● GIVEN RECORDS:
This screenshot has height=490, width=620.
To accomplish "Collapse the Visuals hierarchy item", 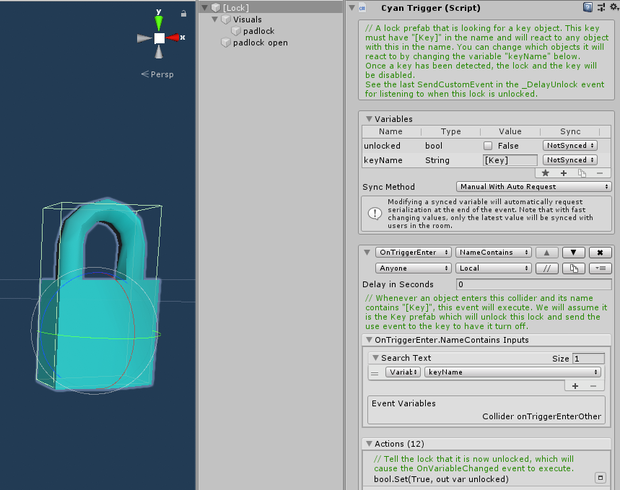I will (x=215, y=19).
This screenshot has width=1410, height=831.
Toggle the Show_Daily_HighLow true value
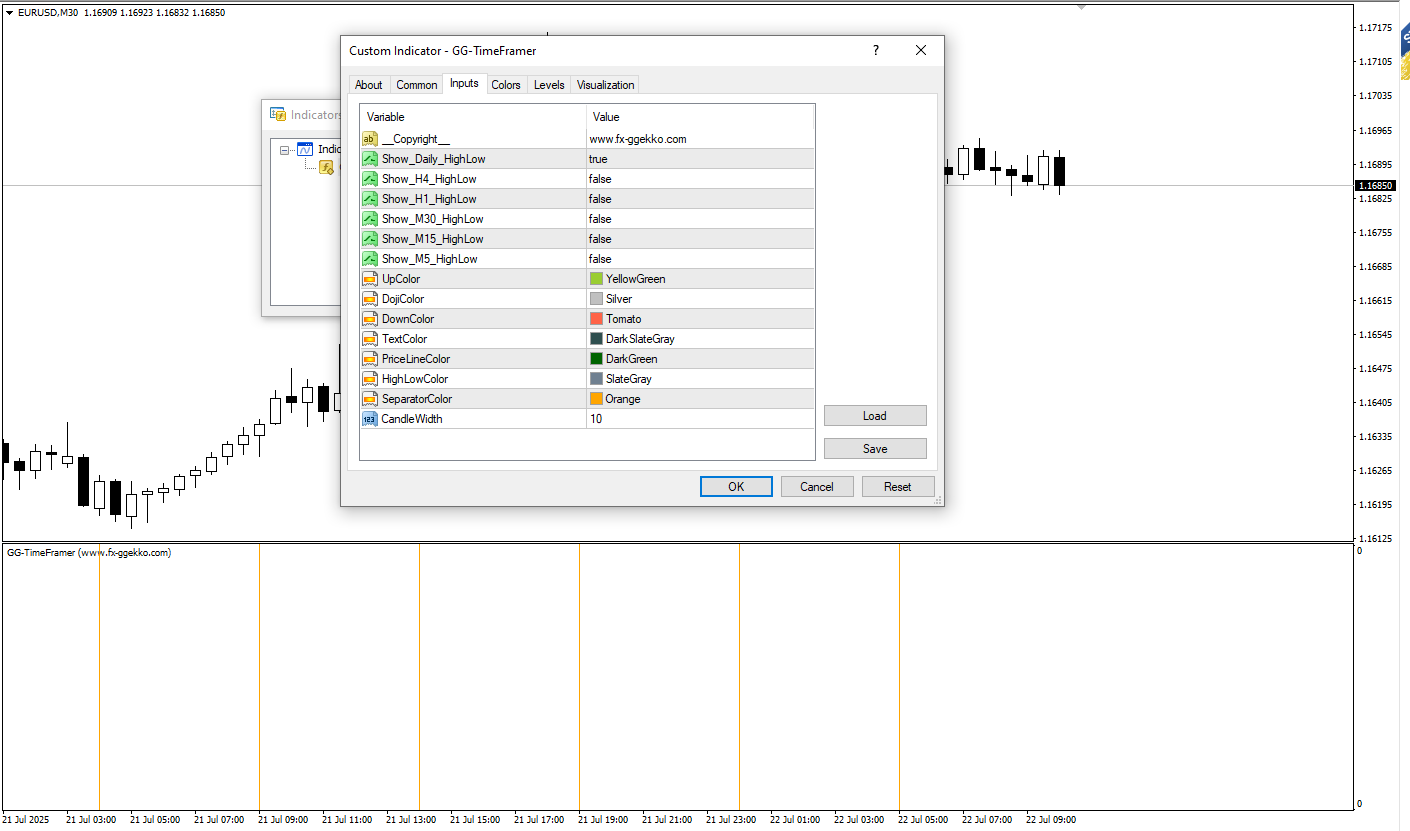pos(700,159)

● EXERCISE DIRECTIONS:
Count the lines in the items above that contain the string "width", and reply with the number alone.

● ANSWER TO THIS EXERCISE:
2